Leave out the pictures and repeat the entries below verbatim.
-- MATERIAL PROVIDED follows --
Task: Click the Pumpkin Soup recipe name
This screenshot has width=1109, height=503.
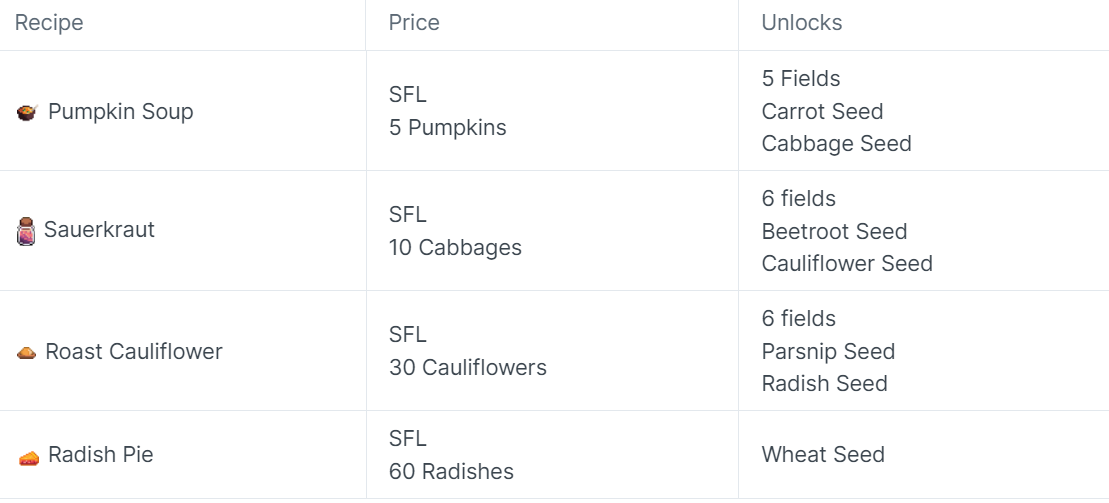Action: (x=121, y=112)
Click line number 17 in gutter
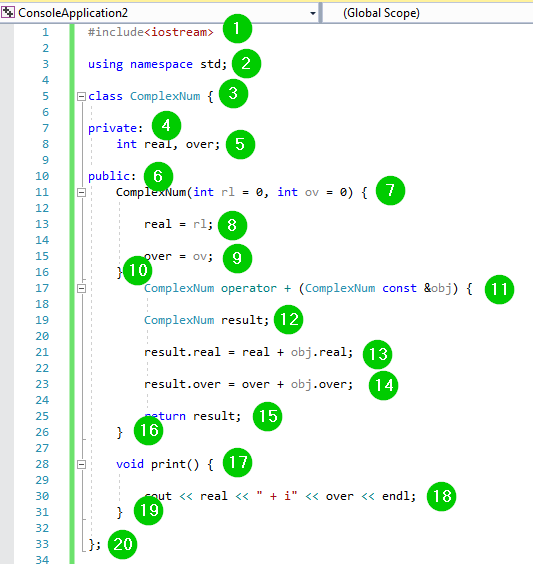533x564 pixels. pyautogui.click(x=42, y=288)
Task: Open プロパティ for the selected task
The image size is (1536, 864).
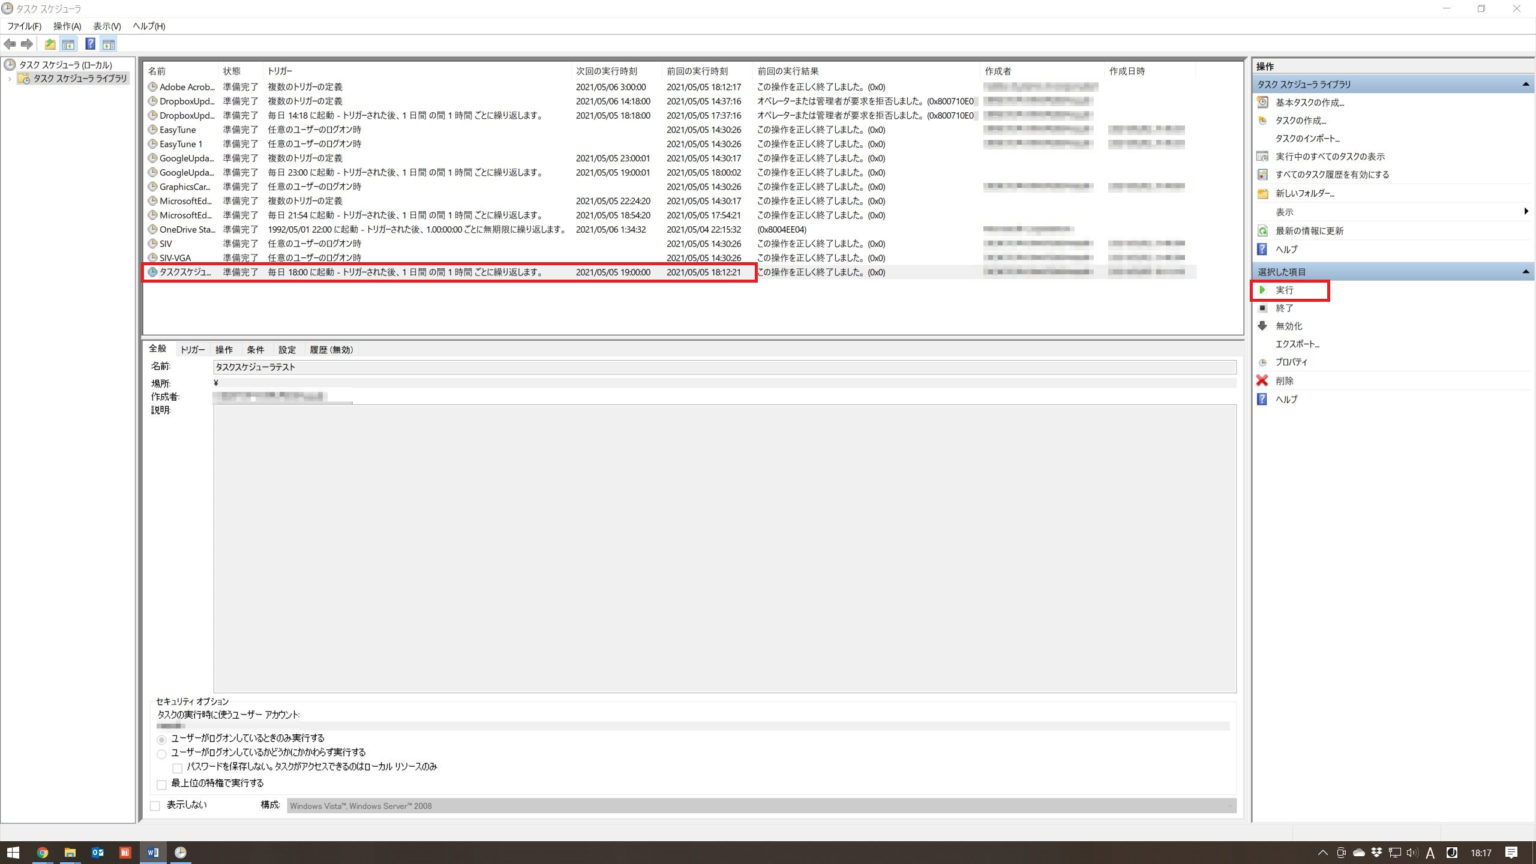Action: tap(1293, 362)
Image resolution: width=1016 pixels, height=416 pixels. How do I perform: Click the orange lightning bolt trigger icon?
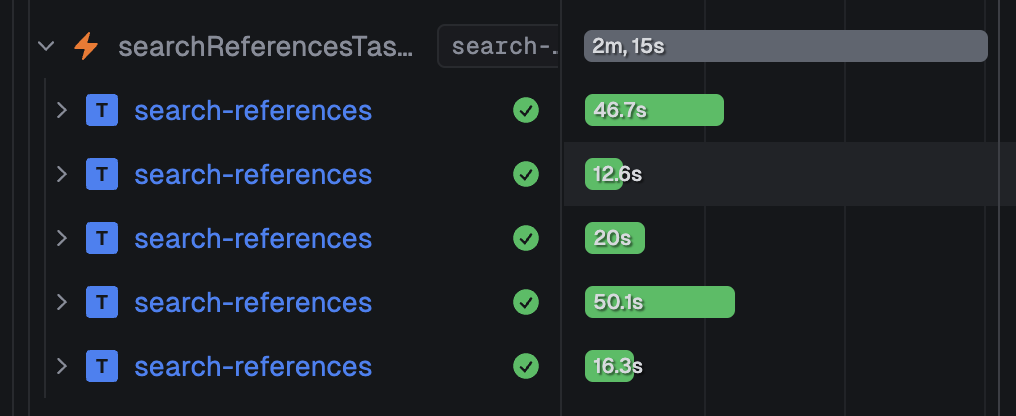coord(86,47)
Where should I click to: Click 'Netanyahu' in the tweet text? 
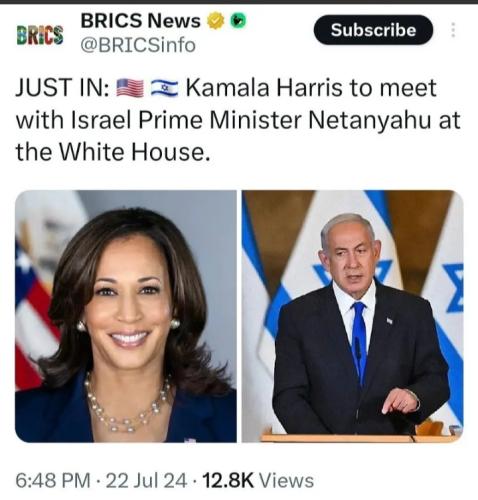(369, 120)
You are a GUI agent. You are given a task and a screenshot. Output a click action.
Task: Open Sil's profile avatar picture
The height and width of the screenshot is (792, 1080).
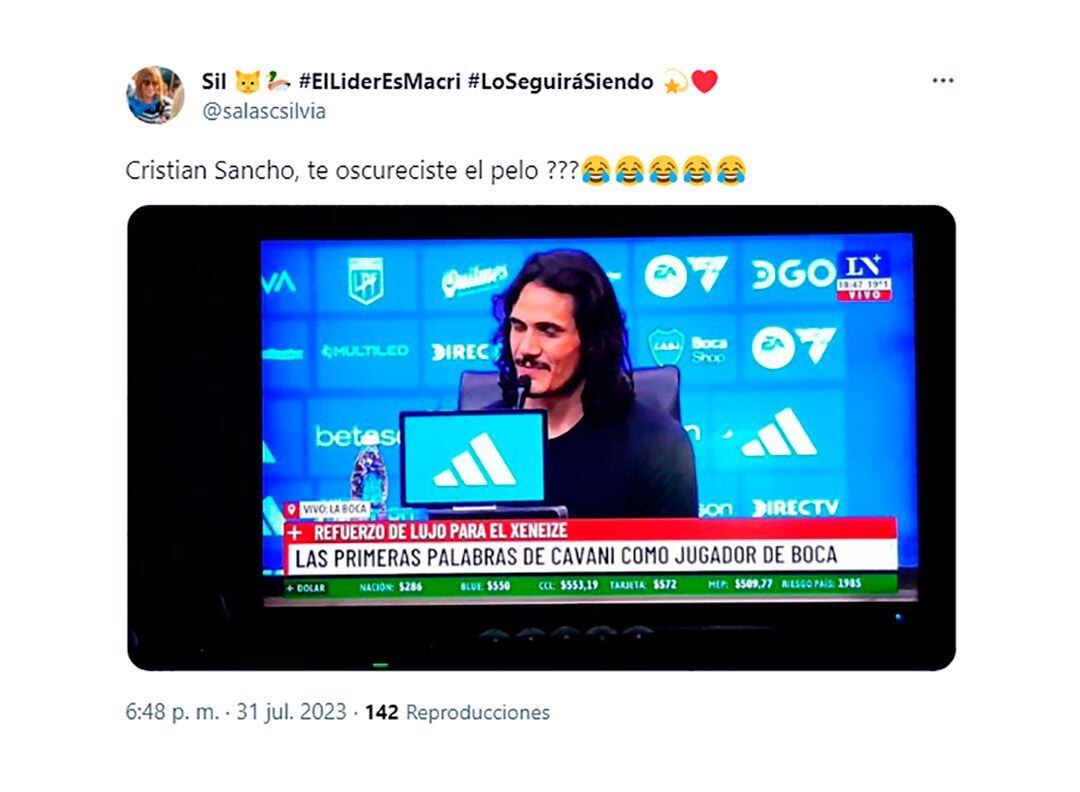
-- MATERIAL PROVIDED concluded --
→ ANSWER SPACE
Task: Click the Pumpkin Soup recipe name
This screenshot has width=1109, height=503.
Action: (x=121, y=112)
Click line number 17 in gutter
533x564 pixels. pyautogui.click(x=42, y=288)
Task: Open プロパティ for the selected task
The image size is (1536, 864).
Action: tap(1293, 362)
Image resolution: width=1016 pixels, height=416 pixels. How do I perform: Click the orange lightning bolt trigger icon?
coord(86,47)
Where should I click to: Click 'Netanyahu' in the tweet text? 
(369, 120)
You are a GUI agent. You are given a task and a screenshot. Output a click action.
Task: Open Sil's profile avatar picture
The height and width of the screenshot is (792, 1080).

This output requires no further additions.